WORK TO BE COMPLETED:
The answer must consist of every line in the records below that contains the string "computer".

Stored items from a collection

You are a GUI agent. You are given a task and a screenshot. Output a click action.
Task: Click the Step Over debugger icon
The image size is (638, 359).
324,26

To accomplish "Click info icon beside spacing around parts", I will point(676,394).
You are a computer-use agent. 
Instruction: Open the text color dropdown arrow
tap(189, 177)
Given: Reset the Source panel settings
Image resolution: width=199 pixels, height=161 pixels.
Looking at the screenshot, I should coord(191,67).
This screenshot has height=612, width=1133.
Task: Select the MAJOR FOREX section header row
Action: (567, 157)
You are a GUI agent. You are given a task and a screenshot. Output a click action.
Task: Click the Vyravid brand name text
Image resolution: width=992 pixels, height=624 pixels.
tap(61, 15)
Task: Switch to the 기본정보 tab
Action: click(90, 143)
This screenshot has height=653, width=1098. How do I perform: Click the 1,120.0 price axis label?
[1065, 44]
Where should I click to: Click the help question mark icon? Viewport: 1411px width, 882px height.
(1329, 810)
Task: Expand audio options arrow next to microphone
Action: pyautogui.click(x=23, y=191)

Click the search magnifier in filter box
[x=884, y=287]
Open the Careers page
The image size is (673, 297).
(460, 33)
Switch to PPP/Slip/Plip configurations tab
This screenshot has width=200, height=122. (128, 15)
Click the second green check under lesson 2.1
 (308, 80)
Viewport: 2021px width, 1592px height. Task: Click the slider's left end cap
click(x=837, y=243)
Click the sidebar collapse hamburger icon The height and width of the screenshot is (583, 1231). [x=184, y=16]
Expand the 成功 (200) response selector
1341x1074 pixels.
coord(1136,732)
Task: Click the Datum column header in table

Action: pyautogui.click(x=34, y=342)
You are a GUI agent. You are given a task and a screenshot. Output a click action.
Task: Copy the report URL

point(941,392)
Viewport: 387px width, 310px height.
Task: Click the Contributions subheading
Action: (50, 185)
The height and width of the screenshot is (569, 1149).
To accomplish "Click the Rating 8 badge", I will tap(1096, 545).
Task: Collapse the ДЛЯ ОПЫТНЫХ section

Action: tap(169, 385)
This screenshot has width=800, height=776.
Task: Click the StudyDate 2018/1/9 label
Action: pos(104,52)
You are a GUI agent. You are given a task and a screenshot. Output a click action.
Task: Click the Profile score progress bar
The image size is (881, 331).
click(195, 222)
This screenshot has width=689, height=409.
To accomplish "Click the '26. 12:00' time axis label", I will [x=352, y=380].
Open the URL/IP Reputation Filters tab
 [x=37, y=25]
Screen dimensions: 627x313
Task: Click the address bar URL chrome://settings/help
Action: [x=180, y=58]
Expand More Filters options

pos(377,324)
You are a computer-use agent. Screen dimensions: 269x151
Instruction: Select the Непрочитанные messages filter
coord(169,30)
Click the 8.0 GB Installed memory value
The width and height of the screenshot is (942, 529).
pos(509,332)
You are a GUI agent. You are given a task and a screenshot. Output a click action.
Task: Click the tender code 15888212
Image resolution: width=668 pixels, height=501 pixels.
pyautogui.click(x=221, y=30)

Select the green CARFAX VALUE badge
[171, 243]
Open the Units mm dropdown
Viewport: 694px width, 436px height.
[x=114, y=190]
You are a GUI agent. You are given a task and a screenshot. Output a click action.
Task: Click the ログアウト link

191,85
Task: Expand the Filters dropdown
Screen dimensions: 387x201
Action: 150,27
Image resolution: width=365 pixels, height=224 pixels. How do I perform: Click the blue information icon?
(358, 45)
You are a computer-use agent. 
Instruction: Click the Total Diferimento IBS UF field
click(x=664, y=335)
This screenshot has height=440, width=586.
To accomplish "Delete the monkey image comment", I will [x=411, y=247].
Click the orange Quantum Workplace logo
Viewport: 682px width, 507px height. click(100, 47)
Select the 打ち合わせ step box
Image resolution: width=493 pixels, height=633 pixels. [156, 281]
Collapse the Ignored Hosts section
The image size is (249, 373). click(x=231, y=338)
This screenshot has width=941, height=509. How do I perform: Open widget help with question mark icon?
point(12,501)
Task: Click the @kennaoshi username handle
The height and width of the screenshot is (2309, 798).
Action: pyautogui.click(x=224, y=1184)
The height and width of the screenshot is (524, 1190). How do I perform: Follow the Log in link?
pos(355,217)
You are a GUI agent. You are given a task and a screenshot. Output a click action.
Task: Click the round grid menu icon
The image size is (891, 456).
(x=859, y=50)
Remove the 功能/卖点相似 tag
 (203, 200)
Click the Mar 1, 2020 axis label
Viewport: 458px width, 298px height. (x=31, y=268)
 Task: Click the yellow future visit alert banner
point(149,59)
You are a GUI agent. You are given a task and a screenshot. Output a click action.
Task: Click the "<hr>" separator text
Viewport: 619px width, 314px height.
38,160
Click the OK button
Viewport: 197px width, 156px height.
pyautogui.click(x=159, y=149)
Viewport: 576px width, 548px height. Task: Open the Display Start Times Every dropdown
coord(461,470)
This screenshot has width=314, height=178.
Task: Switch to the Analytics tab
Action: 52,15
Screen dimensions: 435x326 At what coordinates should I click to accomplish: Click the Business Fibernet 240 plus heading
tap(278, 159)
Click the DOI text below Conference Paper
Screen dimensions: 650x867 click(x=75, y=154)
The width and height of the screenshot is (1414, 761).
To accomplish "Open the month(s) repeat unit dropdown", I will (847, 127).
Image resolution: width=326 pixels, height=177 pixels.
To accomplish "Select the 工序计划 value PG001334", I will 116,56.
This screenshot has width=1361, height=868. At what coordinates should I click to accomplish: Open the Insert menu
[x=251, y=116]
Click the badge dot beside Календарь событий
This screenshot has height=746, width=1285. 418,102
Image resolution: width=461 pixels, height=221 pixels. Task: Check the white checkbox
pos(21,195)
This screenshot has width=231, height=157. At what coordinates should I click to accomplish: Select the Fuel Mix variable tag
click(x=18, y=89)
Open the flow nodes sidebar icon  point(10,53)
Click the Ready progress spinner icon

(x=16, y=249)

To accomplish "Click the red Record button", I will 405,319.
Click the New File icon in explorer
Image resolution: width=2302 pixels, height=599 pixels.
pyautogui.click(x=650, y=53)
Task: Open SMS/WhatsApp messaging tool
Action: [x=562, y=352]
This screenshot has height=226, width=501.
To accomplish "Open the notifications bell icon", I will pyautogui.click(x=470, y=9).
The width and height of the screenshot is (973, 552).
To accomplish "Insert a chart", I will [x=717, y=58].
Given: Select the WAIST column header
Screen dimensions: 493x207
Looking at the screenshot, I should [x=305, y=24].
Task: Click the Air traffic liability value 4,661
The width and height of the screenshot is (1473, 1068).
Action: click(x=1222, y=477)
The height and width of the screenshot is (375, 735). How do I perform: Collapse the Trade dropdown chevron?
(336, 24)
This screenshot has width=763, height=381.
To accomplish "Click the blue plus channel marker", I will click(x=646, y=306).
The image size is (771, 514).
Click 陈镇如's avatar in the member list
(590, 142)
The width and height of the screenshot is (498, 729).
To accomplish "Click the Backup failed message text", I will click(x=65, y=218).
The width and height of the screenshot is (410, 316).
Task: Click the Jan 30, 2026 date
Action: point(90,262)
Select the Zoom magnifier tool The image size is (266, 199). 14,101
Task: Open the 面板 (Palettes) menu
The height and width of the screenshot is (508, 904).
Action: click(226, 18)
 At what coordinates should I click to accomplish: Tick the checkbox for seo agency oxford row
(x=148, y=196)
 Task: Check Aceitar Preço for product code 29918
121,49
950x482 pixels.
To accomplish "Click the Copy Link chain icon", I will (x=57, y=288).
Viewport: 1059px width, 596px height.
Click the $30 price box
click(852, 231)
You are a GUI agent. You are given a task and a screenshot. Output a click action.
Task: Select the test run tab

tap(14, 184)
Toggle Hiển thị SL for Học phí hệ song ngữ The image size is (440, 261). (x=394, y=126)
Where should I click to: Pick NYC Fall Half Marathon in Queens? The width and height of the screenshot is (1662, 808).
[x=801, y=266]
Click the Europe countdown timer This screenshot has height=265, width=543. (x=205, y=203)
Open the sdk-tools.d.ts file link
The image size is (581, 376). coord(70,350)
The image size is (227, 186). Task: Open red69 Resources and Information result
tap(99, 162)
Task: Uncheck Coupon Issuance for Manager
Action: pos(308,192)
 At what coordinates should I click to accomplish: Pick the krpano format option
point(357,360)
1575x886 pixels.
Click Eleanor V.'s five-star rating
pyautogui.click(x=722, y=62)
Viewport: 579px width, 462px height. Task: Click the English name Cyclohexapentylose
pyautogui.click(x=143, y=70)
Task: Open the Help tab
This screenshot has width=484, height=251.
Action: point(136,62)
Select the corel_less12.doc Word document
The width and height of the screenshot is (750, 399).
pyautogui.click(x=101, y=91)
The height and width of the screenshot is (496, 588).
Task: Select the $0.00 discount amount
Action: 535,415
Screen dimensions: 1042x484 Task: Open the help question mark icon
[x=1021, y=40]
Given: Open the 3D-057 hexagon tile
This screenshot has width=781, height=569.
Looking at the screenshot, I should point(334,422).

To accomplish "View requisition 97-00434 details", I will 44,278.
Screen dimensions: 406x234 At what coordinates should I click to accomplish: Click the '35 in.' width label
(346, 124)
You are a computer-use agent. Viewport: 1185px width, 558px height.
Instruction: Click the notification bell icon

OUTPUT:
You are a computer-use agent. 
You are a computer-use agent. Screen dimensions: 269x151
You are a computer-use agent. 
You are a computer-use agent. Viewport: 1185px width, 558px height.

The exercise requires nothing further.